甥を空港まで送って行った。
滞在中に、甥は3回も財布や携帯電話を車の中に忘れたことがあった。座っているときに、ポケットから滑り落ちてしまうのだ。
1度はカヤックでサンドバーに行った時で、財布と携帯電話をおいたまま何時間も公共の駐車場に停めていて、よくまあ車上荒らしに会わなかったことよ。
身支度をしている甥に、言った。
「財布と携帯電話は絶対にポケットにいれたらダメだよ。
うっかり財布や携帯電話をなくしたら、ここは日本じゃないんだから誰も届けてはくれないんだからね。面倒でもバックパックの中に入れておく。これ約束だよ」
姉によると、同じことを姉も何度も言っているのだという。
「親以外の人が言えば、聞くかもしれないからどんどん言って!」
空港までの道中は、とりとめのない話をして、空港に着き、スーツケースを降ろした。
「ありがとうございました」
甥がぺこりと頭を下げた。
「またおいで」
「はい、絶対来ます」
そしてハグして、別れた。
一人になって走り始めたら、勝手に涙が出てきた。
肩の荷がおりたと思ってたのに、なんだかやけに寂しくなった。
うるさいことを言い過ぎたか。期待過剰ではなかったか。心がチクリと痛む。
まあ、これは甥には言わずにおこう。
泣きながら運転していたら、どこでどう間違ったか家とは全然違う方面に向かっていた。
どう見ても、あらぬ方向に向かってフリーウェイをバンバン走っていく。
これはどこかで降りて、反対側のフリーウェイに乗らねばと思いつつも、どこで降りたらいいものやら迷っているうちにどんどん先に進んでいく。

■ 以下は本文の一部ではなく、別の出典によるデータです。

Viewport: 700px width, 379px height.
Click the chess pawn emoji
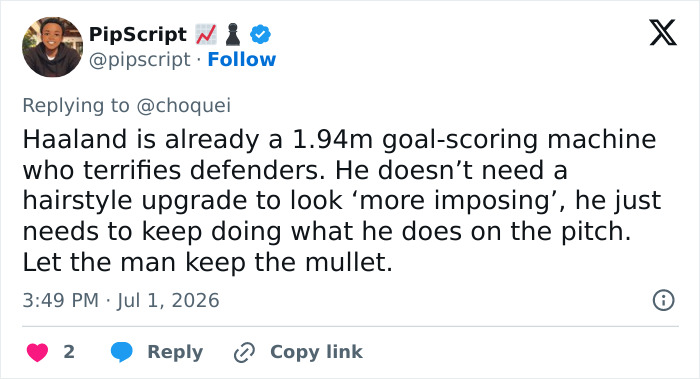pyautogui.click(x=233, y=35)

どうせどこだかわからないなら、どこで降りても同じだと思い、降りられそうなところで降り、なんとか反対車線のフリーウェイに乗って、延々遠回りをして家に帰って来た。
まあ、これは夫には言わずにおこう。
雨と泥で濡れそぼけた犬を見るような目で見られるに決まっている。
狭い島でよかった。どんなに遠くに行っても、2時間あれば家に戻れる。
鬼の目ならぬ、叔母の目にも涙の話。